:: DIRECTION ::
Recast the records below as a JSON list of strings, with one string for each line and all blank lines omitted.

:: DATA ROWS ::
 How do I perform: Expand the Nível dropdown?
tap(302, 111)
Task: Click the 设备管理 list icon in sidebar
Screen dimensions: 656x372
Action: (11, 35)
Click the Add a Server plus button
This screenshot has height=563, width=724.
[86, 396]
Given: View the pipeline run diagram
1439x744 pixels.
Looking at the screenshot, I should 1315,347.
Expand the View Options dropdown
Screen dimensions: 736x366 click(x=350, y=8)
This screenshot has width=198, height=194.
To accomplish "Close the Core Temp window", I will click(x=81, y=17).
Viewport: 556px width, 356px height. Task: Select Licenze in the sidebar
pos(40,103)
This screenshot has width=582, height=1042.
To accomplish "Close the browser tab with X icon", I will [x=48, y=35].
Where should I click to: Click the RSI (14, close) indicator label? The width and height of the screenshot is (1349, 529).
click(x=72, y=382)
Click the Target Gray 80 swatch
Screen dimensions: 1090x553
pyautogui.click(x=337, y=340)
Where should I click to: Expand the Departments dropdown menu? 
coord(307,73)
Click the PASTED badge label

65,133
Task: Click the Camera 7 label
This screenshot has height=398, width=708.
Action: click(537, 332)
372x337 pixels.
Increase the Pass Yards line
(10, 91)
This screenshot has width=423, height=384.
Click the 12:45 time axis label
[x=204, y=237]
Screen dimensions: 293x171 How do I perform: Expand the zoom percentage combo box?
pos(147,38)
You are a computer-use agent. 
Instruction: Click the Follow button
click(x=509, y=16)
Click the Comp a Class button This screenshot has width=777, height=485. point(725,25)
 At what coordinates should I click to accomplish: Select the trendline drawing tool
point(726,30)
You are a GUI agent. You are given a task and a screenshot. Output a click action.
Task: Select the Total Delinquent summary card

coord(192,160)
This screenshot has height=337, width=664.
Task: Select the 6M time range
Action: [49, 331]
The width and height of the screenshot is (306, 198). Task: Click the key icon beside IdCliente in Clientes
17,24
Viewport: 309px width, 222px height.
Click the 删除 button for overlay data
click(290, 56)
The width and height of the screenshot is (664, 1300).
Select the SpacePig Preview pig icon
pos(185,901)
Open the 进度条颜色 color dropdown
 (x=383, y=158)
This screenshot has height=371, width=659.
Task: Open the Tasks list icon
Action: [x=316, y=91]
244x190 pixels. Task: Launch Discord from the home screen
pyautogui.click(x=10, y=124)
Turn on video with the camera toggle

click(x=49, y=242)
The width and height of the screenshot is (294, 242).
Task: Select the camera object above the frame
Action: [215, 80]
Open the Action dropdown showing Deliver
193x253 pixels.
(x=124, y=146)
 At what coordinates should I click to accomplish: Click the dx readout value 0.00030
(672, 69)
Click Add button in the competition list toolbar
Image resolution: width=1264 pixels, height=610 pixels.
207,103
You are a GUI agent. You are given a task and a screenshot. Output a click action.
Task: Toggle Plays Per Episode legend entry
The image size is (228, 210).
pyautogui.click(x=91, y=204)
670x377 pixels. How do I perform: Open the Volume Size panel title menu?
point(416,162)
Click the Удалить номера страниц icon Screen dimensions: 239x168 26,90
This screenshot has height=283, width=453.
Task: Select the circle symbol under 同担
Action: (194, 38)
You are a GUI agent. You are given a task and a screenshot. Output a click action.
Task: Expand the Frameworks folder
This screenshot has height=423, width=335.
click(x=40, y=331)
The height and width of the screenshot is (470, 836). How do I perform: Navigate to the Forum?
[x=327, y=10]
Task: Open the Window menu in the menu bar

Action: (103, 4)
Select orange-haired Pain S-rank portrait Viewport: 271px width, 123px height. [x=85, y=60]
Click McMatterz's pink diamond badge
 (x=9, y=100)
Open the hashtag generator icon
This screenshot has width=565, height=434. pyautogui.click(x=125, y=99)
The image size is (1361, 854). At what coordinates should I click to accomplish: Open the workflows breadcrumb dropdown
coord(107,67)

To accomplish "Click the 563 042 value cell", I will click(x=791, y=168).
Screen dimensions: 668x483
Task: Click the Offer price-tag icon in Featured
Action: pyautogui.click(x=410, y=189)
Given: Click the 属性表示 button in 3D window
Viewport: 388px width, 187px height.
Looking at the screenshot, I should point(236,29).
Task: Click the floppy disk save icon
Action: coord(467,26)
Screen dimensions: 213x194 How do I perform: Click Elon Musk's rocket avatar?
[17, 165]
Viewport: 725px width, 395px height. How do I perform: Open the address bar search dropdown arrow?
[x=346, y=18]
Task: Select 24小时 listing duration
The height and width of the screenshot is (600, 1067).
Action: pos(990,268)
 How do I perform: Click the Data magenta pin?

:: SOLUTION BELOW ::
[
  " How do I perform: Expand the Nível dropdown?",
  "tap(302, 111)",
  "Task: Click the 设备管理 list icon in sidebar",
  "Screen dimensions: 656x372",
  "Action: (11, 35)",
  "Click the Add a Server plus button",
  "This screenshot has height=563, width=724.",
  "[86, 396]",
  "Given: View the pipeline run diagram",
  "1439x744 pixels.",
  "Looking at the screenshot, I should 1315,347.",
  "Expand the View Options dropdown",
  "Screen dimensions: 736x366 click(x=350, y=8)",
  "This screenshot has width=198, height=194.",
  "To accomplish \"Close the Core Temp window\", I will click(x=81, y=17).",
  "Viewport: 556px width, 356px height. Task: Select Licenze in the sidebar",
  "pos(40,103)",
  "This screenshot has width=582, height=1042.",
  "To accomplish \"Close the browser tab with X icon\", I will [x=48, y=35].",
  "Where should I click to: Click the RSI (14, close) indicator label? The width and height of the screenshot is (1349, 529).",
  "click(x=72, y=382)",
  "Click the Target Gray 80 swatch",
  "Screen dimensions: 1090x553",
  "pyautogui.click(x=337, y=340)",
  "Where should I click to: Expand the Departments dropdown menu? ",
  "coord(307,73)",
  "Click the PASTED badge label",
  "65,133",
  "Task: Click the Camera 7 label",
  "This screenshot has height=398, width=708.",
  "Action: click(537, 332)",
  "372x337 pixels.",
  "Increase the Pass Yards line",
  "(10, 91)",
  "This screenshot has width=423, height=384.",
  "Click the 12:45 time axis label",
  "[x=204, y=237]",
  "Screen dimensions: 293x171 How do I perform: Expand the zoom percentage combo box?",
  "pos(147,38)",
  "You are a computer-use agent. ",
  "Instruction: Click the Follow button",
  "click(x=509, y=16)",
  "Click the Comp a Class button This screenshot has width=777, height=485. point(725,25)",
  " At what coordinates should I click to accomplish: Select the trendline drawing tool",
  "point(726,30)",
  "You are a GUI agent. You are given a task and a screenshot. Output a click action.",
  "Task: Select the Total Delinquent summary card",
  "coord(192,160)",
  "This screenshot has height=337, width=664.",
  "Task: Select the 6M time range",
  "Action: [49, 331]",
  "The width and height of the screenshot is (306, 198). Task: Click the key icon beside IdCliente in Clientes",
  "17,24",
  "Viewport: 309px width, 222px height.",
  "Click the 删除 button for overlay data",
  "click(290, 56)",
  "The width and height of the screenshot is (664, 1300).",
  "Select the SpacePig Preview pig icon",
  "pos(185,901)",
  "Open the 进度条颜色 color dropdown",
  " (x=383, y=158)",
  "This screenshot has height=371, width=659.",
  "Task: Open the Tasks list icon",
  "Action: [x=316, y=91]",
  "244x190 pixels. Task: Launch Discord from the home screen",
  "pyautogui.click(x=10, y=124)",
  "Turn on video with the camera toggle",
  "click(x=49, y=242)",
  "The width and height of the screenshot is (294, 242).",
  "Task: Select the camera object above the frame",
  "Action: [215, 80]",
  "Open the Action dropdown showing Deliver",
  "193x253 pixels.",
  "(x=124, y=146)",
  " At what coordinates should I click to accomplish: Click the dx readout value 0.00030",
  "(672, 69)",
  "Click Add button in the competition list toolbar",
  "Image resolution: width=1264 pixels, height=610 pixels.",
  "207,103",
  "You are a GUI agent. You are given a task and a screenshot. Output a click action.",
  "Task: Toggle Plays Per Episode legend entry",
  "The image size is (228, 210).",
  "pyautogui.click(x=91, y=204)",
  "670x377 pixels. How do I perform: Open the Volume Size panel title menu?",
  "point(416,162)",
  "Click the Удалить номера страниц icon Screen dimensions: 239x168 26,90",
  "This screenshot has height=283, width=453.",
  "Task: Select the circle symbol under 同担",
  "Action: (194, 38)",
  "You are a GUI agent. You are given a task and a screenshot. Output a click action.",
  "Task: Expand the Frameworks folder",
  "This screenshot has height=423, width=335.",
  "click(x=40, y=331)",
  "The height and width of the screenshot is (470, 836). How do I perform: Navigate to the Forum?",
  "[x=327, y=10]",
  "Task: Open the Window menu in the menu bar",
  "Action: (103, 4)",
  "Select orange-haired Pain S-rank portrait Viewport: 271px width, 123px height. [x=85, y=60]",
  "Click McMatterz's pink diamond badge",
  " (x=9, y=100)",
  "Open the hashtag generator icon",
  "This screenshot has width=565, height=434. pyautogui.click(x=125, y=99)",
  "The image size is (1361, 854). At what coordinates should I click to accomplish: Open the workflows breadcrumb dropdown",
  "coord(107,67)",
  "To accomplish \"Click the 563 042 value cell\", I will click(x=791, y=168).",
  "Screen dimensions: 668x483",
  "Task: Click the Offer price-tag icon in Featured",
  "Action: pyautogui.click(x=410, y=189)",
  "Given: Click the 属性表示 button in 3D window",
  "Viewport: 388px width, 187px height.",
  "Looking at the screenshot, I should point(236,29).",
  "Task: Click the floppy disk save icon",
  "Action: coord(467,26)",
  "Screen dimensions: 213x194 How do I perform: Click Elon Musk's rocket avatar?",
  "[17, 165]",
  "Viewport: 725px width, 395px height. How do I perform: Open the address bar search dropdown arrow?",
  "[x=346, y=18]",
  "Task: Select 24小时 listing duration",
  "The height and width of the screenshot is (600, 1067).",
  "Action: pos(990,268)",
  " How do I perform: Click the Data magenta pin?"
]